By: Janice Baker, MBA, RD, CDE, CNSC, BC-ADM | April 1, 2021

Considering Weight Loss Surgery?

If you’re considering weight loss surgery, there are some important tips and tricks you need to keep in mind to ensure you remain healthy after the surgery.

 

Weight loss surgery is an option some may consider in the realm of therapies to manage diabetes and obesity. This surgery may significantly decrease the number of medications needed to control blood sugar, as well as blood cholesterol and blood pressure.

There are many aspects to consider, so being educated about the risks, benefits, commitments, and changes that go along with this decision is extremely important. If you’re considering weight loss surgery, attend educational seminars and speak with not only your physician and surgeon but also a registered dietitian/certified diabetes educator about how the surgery may impact your overall health and nutrition status.
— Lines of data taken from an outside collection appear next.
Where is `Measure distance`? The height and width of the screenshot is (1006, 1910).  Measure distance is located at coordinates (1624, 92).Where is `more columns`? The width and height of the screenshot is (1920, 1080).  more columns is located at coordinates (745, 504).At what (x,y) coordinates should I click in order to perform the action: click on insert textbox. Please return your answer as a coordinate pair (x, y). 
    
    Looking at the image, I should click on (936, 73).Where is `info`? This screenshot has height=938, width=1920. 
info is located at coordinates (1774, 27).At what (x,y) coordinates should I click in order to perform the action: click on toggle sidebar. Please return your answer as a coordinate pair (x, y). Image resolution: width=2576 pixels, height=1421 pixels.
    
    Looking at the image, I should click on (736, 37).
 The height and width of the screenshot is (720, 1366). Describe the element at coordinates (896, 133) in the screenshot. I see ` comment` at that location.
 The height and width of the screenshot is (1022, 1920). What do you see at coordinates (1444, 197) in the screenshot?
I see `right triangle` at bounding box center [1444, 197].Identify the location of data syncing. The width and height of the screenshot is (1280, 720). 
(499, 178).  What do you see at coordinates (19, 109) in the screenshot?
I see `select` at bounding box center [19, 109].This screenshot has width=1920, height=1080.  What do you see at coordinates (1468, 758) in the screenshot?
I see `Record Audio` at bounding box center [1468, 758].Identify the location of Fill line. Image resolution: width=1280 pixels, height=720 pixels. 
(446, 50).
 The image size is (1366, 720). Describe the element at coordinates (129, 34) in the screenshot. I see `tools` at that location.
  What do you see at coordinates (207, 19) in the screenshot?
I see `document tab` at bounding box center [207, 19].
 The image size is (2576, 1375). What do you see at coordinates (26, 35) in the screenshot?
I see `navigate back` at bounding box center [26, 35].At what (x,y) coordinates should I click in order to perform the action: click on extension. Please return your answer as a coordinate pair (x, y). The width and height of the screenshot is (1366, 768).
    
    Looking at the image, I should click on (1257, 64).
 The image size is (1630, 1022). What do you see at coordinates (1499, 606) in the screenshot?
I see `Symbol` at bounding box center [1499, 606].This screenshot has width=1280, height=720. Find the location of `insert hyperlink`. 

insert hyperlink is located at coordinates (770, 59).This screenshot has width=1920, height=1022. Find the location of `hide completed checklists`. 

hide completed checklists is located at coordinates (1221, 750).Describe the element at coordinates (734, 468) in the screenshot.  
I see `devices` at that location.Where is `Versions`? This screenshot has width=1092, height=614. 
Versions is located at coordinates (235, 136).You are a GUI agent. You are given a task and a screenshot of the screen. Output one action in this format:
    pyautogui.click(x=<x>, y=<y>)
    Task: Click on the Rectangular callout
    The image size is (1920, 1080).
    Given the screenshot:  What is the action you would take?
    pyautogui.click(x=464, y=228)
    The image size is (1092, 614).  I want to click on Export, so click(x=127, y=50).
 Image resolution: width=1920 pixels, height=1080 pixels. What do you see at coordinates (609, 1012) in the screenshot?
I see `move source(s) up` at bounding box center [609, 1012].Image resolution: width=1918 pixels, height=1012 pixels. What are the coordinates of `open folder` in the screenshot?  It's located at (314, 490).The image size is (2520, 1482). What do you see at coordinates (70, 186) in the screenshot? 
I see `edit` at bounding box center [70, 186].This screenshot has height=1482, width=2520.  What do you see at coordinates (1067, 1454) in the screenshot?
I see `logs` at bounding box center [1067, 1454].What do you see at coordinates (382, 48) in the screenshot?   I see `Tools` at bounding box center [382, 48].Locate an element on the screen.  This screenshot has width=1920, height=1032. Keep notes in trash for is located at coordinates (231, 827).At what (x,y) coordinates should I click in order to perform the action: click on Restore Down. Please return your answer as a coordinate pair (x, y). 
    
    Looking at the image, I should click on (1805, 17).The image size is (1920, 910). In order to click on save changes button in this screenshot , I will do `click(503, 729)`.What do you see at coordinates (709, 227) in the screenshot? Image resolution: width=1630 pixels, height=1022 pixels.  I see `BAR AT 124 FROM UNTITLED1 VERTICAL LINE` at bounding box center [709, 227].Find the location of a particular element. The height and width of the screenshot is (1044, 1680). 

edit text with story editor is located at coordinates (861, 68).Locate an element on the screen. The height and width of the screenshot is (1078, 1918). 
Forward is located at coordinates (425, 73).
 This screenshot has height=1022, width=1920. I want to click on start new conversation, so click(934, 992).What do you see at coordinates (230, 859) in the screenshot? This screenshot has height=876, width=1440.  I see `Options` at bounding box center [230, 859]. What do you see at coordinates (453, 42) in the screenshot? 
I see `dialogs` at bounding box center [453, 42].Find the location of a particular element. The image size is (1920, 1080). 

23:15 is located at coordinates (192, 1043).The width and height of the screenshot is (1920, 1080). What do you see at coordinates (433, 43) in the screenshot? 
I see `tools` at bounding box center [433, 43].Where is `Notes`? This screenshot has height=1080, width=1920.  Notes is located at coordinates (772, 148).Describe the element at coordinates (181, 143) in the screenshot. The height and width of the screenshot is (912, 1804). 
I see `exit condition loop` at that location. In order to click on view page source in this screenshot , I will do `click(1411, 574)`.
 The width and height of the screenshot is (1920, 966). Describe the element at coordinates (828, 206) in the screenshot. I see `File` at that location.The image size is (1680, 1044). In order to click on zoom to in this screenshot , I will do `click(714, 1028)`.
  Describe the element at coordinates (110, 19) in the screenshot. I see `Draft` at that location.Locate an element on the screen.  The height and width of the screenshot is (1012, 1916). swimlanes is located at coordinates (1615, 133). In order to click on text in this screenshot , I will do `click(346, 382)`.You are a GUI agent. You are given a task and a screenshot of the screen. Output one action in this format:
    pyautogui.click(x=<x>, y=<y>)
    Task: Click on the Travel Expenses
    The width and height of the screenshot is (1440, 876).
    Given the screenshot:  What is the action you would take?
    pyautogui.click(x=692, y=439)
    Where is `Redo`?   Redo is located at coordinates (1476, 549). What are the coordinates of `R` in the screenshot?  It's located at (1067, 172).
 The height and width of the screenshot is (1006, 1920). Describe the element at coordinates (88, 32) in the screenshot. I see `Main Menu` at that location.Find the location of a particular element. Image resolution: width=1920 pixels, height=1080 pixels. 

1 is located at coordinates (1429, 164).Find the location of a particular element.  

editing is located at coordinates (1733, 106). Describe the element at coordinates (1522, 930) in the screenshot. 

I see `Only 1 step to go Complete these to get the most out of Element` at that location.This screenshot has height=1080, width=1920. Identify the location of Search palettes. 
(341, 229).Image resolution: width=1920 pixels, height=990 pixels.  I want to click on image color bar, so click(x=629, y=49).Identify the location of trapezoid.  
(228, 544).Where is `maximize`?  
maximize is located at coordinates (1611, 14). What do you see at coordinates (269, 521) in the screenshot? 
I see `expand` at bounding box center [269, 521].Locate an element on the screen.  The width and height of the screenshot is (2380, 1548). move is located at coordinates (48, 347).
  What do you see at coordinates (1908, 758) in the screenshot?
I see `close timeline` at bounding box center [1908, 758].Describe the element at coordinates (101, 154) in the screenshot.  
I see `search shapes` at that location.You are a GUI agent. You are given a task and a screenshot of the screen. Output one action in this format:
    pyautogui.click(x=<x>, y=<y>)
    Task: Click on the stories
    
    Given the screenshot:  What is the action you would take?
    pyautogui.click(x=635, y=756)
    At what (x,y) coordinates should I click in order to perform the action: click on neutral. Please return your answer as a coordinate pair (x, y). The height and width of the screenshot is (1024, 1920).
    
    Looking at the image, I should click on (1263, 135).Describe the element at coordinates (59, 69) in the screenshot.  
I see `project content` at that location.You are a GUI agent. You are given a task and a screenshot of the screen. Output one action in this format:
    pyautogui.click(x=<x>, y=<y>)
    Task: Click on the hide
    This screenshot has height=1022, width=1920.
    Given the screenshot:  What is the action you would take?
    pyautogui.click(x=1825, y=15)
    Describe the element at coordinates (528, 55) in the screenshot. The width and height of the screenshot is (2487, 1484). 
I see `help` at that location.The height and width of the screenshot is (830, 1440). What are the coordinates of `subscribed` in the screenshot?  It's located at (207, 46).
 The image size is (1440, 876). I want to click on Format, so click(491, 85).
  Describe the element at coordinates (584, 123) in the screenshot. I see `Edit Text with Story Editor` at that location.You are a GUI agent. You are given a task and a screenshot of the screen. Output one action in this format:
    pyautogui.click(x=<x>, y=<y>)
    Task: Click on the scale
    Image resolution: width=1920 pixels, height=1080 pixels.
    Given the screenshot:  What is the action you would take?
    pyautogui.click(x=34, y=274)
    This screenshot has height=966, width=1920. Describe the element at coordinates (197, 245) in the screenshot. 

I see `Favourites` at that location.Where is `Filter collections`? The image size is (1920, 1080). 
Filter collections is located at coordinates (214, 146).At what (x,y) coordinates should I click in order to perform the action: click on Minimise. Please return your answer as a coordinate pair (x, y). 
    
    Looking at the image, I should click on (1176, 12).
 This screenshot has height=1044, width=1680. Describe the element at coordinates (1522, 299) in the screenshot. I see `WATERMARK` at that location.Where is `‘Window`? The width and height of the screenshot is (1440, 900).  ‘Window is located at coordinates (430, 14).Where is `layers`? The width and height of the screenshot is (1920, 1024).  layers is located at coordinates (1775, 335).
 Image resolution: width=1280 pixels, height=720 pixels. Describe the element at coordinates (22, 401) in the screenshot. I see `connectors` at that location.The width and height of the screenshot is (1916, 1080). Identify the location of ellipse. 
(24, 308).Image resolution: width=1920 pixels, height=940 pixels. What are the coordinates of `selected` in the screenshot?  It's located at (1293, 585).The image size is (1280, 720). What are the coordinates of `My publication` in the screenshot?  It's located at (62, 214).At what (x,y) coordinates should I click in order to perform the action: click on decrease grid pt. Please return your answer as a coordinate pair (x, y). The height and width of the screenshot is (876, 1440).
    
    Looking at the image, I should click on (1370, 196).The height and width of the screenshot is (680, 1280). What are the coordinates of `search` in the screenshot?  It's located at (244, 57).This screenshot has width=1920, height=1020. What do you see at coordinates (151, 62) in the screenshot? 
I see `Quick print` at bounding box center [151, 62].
Nutrition changes are important, and the following are some important considerations that are often discussed to maintain nutritional health and reduce the risk of both short-term and long-term complications:

  • Start meals with protein first: It is important to start with high-quality protein so that you feel full longer. This helps prevent the loss of muscle. Protein drinks are essential postoperatively. Protein powders made from whey protein isolate are recommended. High-quality proteins include lean meat, chicken, fish, eggs, cottage cheese, and yogurt.
  • After surgery, do not drink with meal: You will only be able to tolerate a small volume of food at a time, so waiting 30 minutes after a meal postoperatively will be important.
  • Drink plenty of water between meals (48-64 ounces/day): Water will help you stay hydrated and helps prevent constipation
  • Don’t drink your calories in soda and alcohol: This will add unwanted calories, which can slow or defeat your weight loss goals. Alcohol can be very irritating to your gastrointestinal tract, and also much more potent after surgery, as well as interfere with nutrient intake and absorption.
  • Limit or avoid simple sugar and carbohydrates: White bread may ball and stick in your small stomach pouch. Empty calories such as ice cream and candy can slow your weight loss and possibly cause unpleasant side effects
  • Eat slowly and chew your food very well: If you eat too fast you may miss your signal that lets you know you are full, which can lead to eating too much with the potential for vomiting. Chewing your food thoroughly can prevent large pieces of food from becoming stuck. Practice chewing very thoroughly well before. This is a very important lifelong habit.
  • Limit fatty red meat: High-fat cuts of red meat have more calories and fat which can slow your weight loss goals. Red meat does have important nutrients such as iron and protein, so use small amounts and chew very thoroughly.
  • Avoid skipping meals: Skipping meals interferes with important nutrition intake and increases the loss of muscle tissue important for strength and overall health.
  • Take ALL prescribed vitamin/mineral supplements daily, every day and do not discontinue unless advised by a physician: Long-term and permanent health damage can occur because of nutrition deficiencies. Be sure to inform and remind your primary care physicians and specialists if you have weight loss surgery so they are aware of possible medication and other related health issues, and order routine labs and screenings important after weight loss surgery.
  • Continue blood sugar monitoring: Diabetes may change significantly after weight loss surgery, however, everyone is different and much depends on how long one has had diabetes, why they have diabetes and what type of surgery has been performed as well as medications that have been used for blood sugar management. Elevated blood sugar can occur after surgery for many reasons, so discuss blood sugar monitoring details with your physician and diabetes educator.

Medical Disclaimer
The articles provided on this website are for informational purposes only. In addition, it is written for a generic audience and not a specific case; therefore, this information should not be used for diagnostic or medical treatment. This site does not attempt to replace the patient-physician relationship and fully recommends the reader to seek out the best care from his/her physician and/or diabetes educator.